As I mentioned earlier…there’s a good chance the ‘new’ and initialization isn’t occurring in a fair number of cases due to escape analysis and scalar replacement.

Varkas · January 22, 2013, 1:53pm

I don’t know what these terms mean. Can you explain briefly, or give me pointers to explanations? Thanks

ClickerMonkey · January 22, 2013, 2:16pm

I would still suggest using an array as a stack approach like I recommended… since newing in java is a relatively cheap operation you need to ensure your alloc and free logic are as efficient as possible. Even if your pool takes a little more time to alloc when compared to newing in raw time remember you save time by avoiding calling the GC (well, frequency of GC can drastically decreases).

princec · January 22, 2013, 3:03pm

The very latest Java 7 Server VM can detect objects which only live in the scope of, say, a for() loop (“escape analysis”), and they are never allocated on the heap at all, but are instead flattened on to the stack, just like a C++ programmer might choose to do manually (“scalar replacement”).

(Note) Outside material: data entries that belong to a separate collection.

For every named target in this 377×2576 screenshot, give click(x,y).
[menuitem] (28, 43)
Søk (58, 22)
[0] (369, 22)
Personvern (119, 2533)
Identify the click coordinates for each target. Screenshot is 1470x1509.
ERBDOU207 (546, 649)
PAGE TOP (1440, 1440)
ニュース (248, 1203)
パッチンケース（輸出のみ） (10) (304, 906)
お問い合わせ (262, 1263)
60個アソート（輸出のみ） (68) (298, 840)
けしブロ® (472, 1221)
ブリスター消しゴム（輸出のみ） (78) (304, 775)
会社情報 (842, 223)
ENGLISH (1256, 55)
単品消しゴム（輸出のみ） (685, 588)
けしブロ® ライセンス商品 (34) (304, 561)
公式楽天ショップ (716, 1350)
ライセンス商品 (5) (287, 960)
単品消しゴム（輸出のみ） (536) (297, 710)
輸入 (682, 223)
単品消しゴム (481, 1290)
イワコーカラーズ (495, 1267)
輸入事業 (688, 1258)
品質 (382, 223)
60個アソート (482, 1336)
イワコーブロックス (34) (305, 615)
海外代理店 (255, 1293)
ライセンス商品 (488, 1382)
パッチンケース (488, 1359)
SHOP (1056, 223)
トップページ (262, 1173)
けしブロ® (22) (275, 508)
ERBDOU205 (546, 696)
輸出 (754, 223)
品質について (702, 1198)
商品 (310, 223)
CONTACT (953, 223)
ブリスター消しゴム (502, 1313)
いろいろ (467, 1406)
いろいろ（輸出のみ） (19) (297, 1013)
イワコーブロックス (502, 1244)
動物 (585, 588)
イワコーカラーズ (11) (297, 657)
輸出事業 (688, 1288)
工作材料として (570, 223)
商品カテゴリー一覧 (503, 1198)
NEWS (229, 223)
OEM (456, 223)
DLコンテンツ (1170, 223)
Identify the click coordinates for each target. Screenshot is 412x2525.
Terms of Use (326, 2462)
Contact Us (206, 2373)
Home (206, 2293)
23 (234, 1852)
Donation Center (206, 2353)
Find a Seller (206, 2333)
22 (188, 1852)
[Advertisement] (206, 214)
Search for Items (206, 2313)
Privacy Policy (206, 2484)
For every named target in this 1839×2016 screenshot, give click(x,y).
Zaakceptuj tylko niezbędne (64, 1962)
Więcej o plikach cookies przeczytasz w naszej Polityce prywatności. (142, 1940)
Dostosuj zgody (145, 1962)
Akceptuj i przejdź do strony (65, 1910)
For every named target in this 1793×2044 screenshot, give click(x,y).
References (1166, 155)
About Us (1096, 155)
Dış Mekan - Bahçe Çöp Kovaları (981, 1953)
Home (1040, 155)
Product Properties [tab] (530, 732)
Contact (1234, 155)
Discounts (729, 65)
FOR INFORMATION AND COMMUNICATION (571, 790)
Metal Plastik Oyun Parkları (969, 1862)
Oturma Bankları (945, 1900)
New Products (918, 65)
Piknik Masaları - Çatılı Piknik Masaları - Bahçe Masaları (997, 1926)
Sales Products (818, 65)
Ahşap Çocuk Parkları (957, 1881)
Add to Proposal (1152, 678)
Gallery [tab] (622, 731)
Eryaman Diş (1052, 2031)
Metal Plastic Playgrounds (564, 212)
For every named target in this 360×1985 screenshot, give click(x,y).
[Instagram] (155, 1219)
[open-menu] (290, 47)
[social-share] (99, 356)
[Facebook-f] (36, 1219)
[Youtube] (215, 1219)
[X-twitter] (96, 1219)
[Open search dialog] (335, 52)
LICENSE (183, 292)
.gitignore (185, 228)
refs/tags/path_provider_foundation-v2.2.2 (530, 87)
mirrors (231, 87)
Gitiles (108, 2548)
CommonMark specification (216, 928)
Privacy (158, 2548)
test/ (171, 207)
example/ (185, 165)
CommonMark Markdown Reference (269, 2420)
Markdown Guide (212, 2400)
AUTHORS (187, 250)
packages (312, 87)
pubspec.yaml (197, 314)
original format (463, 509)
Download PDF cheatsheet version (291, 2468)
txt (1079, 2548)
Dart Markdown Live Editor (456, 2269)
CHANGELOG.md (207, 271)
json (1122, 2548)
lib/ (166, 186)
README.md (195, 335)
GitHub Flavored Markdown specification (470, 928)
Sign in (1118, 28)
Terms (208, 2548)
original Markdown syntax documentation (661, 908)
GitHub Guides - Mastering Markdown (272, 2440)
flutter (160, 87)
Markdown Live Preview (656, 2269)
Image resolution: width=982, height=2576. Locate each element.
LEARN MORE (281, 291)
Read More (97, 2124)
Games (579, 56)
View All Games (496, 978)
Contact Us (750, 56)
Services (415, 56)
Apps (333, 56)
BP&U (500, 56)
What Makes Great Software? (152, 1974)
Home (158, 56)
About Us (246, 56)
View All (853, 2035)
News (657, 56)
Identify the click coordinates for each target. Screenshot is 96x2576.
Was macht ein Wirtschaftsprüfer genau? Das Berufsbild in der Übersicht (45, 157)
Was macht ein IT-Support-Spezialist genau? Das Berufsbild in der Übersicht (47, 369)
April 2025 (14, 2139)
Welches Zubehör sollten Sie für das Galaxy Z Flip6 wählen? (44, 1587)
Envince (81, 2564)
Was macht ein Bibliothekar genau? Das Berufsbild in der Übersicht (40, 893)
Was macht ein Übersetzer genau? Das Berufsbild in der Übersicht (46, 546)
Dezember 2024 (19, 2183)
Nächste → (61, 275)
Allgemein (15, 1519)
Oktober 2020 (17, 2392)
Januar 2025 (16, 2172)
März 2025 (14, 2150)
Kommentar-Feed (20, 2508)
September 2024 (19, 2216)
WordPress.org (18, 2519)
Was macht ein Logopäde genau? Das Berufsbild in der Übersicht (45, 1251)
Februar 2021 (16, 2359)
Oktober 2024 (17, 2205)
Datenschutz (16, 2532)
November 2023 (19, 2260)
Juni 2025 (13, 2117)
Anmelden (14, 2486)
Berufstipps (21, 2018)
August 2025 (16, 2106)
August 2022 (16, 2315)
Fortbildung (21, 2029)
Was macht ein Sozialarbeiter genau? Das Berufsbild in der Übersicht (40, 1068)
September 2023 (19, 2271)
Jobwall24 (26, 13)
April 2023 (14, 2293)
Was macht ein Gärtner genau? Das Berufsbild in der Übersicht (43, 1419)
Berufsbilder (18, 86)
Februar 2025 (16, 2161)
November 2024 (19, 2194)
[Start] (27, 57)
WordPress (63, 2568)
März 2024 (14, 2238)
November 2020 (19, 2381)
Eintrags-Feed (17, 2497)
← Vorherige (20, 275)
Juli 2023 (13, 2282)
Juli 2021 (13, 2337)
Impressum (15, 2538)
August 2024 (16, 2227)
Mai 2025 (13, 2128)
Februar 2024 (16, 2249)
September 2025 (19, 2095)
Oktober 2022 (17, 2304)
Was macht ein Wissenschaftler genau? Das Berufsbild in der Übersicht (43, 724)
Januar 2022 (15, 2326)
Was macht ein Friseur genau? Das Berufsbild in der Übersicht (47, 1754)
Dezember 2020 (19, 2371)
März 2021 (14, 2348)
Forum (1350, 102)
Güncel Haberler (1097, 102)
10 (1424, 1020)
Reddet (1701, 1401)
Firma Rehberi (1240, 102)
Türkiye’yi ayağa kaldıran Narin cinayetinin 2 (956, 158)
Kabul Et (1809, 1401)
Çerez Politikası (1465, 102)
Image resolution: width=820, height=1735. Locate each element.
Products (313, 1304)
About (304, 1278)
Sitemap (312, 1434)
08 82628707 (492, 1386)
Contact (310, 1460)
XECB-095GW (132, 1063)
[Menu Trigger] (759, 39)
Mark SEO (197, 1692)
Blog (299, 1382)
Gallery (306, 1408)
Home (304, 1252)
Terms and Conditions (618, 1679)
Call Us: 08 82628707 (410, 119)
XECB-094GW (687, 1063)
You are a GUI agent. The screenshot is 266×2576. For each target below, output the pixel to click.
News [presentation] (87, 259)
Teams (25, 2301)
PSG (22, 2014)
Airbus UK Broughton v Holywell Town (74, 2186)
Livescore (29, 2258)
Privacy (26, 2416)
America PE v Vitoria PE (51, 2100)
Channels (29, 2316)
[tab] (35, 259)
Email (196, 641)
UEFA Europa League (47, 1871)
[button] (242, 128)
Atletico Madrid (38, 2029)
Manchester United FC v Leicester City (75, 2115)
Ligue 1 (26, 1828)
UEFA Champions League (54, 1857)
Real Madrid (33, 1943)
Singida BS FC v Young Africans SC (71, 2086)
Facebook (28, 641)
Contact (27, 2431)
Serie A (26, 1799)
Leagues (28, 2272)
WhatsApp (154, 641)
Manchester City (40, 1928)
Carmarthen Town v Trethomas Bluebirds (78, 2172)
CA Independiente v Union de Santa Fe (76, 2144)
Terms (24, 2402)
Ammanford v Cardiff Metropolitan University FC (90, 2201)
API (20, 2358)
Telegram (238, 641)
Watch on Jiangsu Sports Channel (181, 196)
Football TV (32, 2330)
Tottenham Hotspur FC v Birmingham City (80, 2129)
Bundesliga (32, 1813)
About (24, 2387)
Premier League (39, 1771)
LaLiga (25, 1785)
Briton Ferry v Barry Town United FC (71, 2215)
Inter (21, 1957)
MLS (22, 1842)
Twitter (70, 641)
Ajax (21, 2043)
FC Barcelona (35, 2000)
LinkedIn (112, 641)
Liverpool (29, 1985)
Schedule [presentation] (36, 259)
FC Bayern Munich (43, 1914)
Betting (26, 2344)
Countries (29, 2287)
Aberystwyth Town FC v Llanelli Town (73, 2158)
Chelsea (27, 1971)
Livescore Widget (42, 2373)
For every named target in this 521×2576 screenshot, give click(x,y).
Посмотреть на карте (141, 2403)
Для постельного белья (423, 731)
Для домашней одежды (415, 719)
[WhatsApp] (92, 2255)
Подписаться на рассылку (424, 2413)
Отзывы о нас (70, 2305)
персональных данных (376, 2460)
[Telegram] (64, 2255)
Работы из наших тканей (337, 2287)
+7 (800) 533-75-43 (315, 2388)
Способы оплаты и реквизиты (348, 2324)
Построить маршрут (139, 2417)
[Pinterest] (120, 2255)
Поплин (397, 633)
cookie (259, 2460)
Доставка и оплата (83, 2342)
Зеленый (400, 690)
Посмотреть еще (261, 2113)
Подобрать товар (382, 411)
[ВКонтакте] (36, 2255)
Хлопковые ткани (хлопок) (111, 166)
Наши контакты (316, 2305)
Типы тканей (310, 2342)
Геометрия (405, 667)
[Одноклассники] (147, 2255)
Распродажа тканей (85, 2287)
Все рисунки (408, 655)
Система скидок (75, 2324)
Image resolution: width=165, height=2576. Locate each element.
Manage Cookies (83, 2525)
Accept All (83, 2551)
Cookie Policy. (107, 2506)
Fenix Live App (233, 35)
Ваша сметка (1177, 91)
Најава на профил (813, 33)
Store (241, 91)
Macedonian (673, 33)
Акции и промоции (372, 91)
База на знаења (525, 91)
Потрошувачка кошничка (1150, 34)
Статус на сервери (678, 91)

It makes for some great speedups with GC-bound algorithms.

Escape analysis also removes synchronizeds where it can, too. It’s pretty nifty.

BUT: As I say… latest Java 7 Server VM only. Oh, and Excelsior JET.

Cas

Roquen · January 22, 2013, 3:05pm

More info:

First off to see if either of these are helping you, try running with them disabled: -XX:-DoEscapeAnalysis. Also you might want to periodically run from the command line instead of directly through whatever IDE…cause you want to see what default (or you’re chosen) options are giving you instead what you might be inheriting from the IDE.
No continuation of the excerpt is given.